ACTION ITEM
Extract precisely the lines that run from the line containing "Given: Click the" to the end of the records below, with both ends included and pictures omitted.

### RECORDS SHOWN

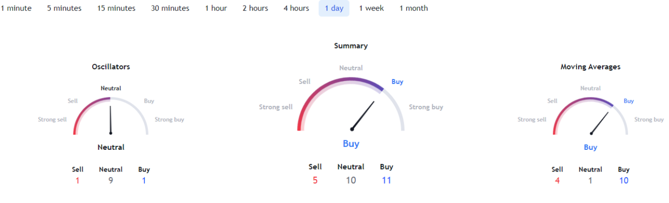Viewport: 669px width, 203px height.
Task: Select the 1 minute timeframe tab
Action: [16, 8]
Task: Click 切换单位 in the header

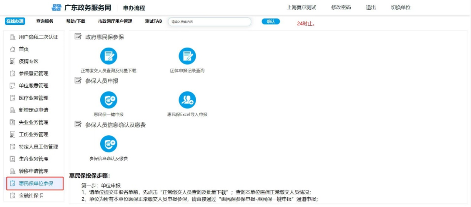Action: (x=400, y=7)
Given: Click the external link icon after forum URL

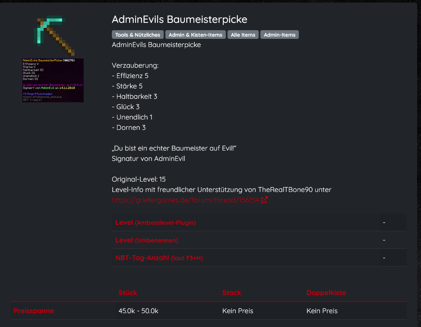Looking at the screenshot, I should [x=264, y=200].
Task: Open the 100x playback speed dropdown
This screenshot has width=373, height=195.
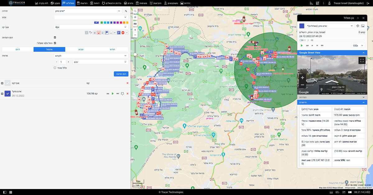Action: 357,45
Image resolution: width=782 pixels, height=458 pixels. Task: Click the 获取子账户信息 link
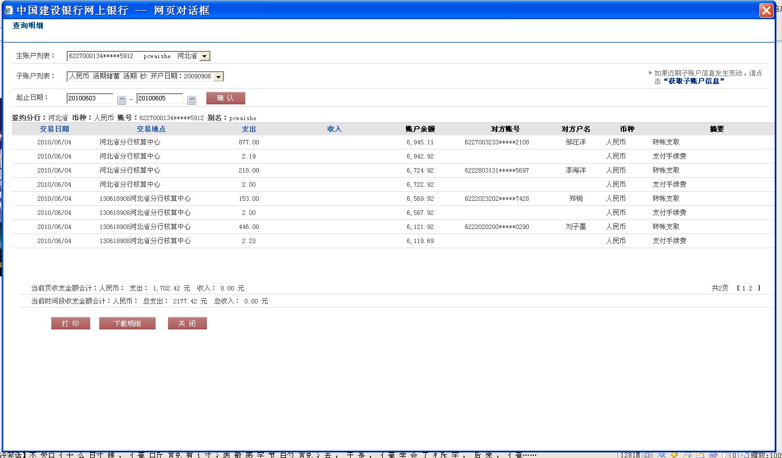click(694, 81)
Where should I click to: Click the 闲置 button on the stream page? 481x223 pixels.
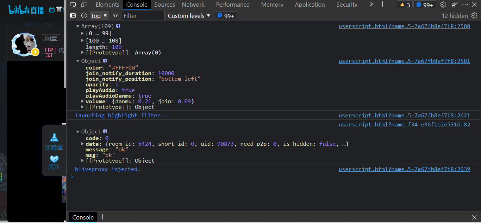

######

WRITTEN REPLY
Given: Click the external link icon after forum URL

Looking at the screenshot, I should [x=264, y=200].
Task: Open the 100x playback speed dropdown
This screenshot has width=373, height=195.
Action: 357,45
Image resolution: width=782 pixels, height=458 pixels. Task: Click the 获取子账户信息 link
click(694, 81)
Where should I click to: Click the 闲置 button on the stream page? 481x223 pixels.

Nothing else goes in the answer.